Stated task -
Reproduce the lines from the one containing "Where should I click to: Click the 開催情報" through the one containing "click(x=744, y=413)", inclusive, without any changes.

Excerpted records -
:::::

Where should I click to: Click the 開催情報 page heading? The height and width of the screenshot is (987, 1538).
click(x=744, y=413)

:::::

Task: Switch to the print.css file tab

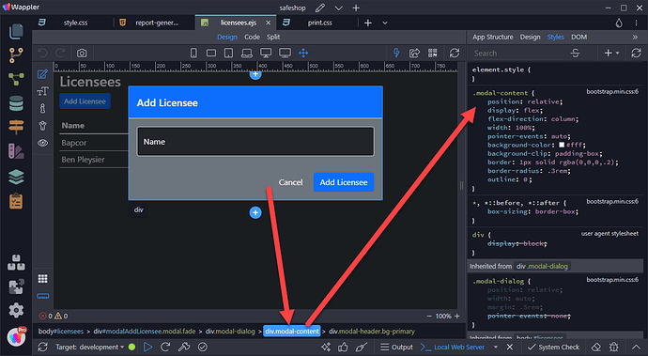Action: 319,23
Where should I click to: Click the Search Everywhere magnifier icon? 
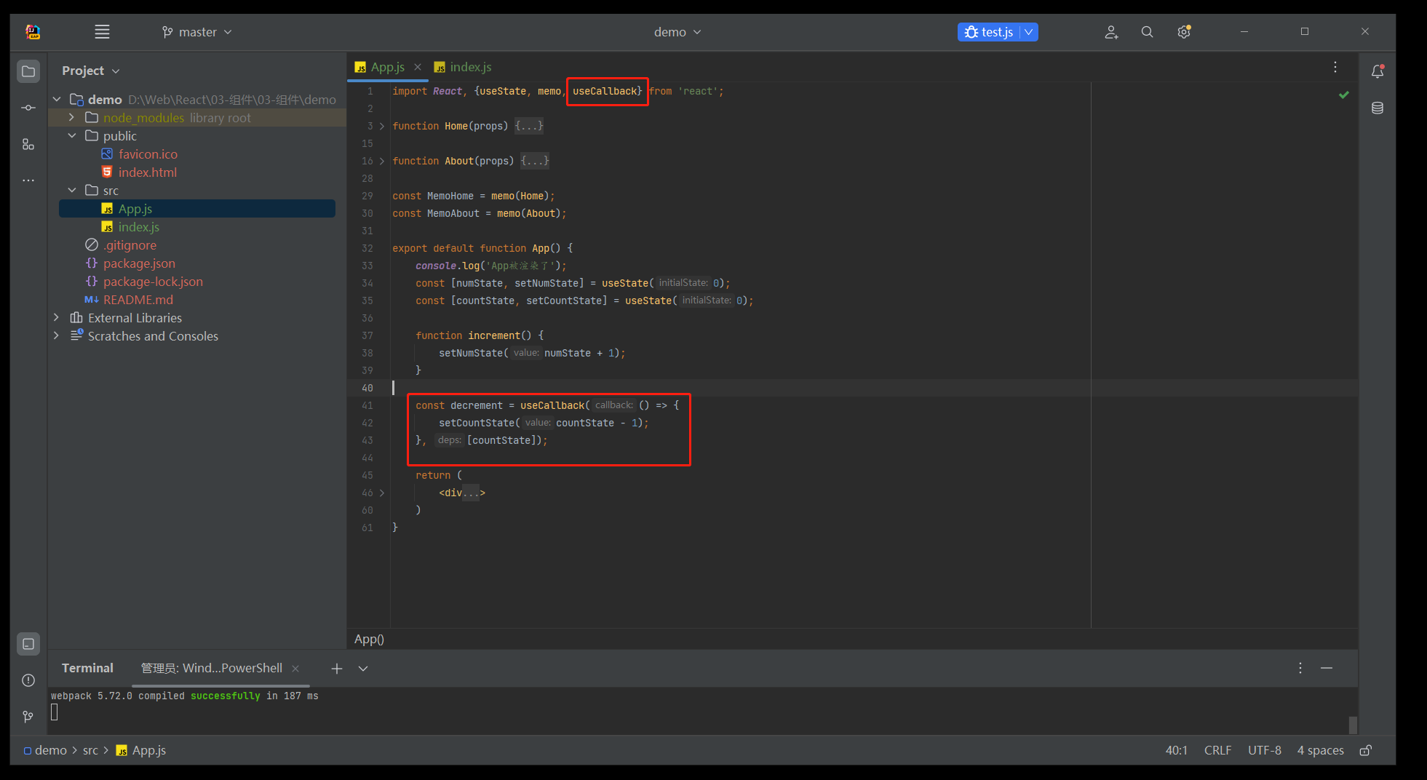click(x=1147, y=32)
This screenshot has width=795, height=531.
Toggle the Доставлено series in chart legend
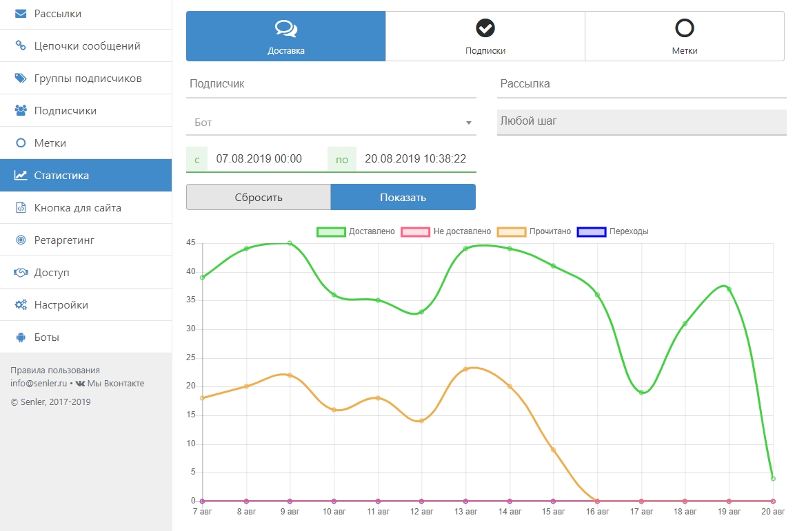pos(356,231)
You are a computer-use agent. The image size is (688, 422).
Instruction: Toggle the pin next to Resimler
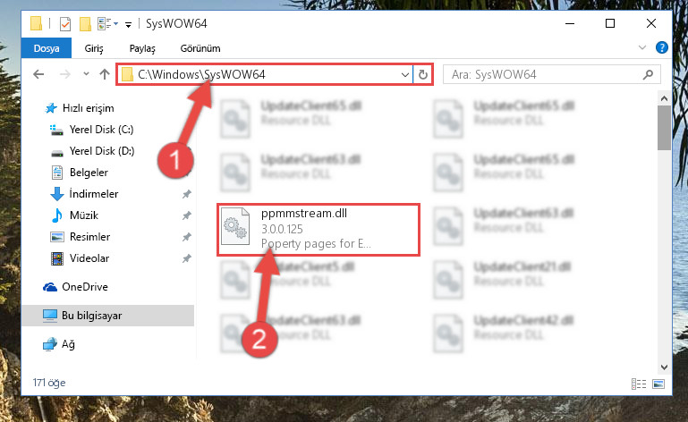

:::::

Task output -
Where should I click to: Click the 開催情報 page heading? The height and width of the screenshot is (987, 1538).
click(x=744, y=413)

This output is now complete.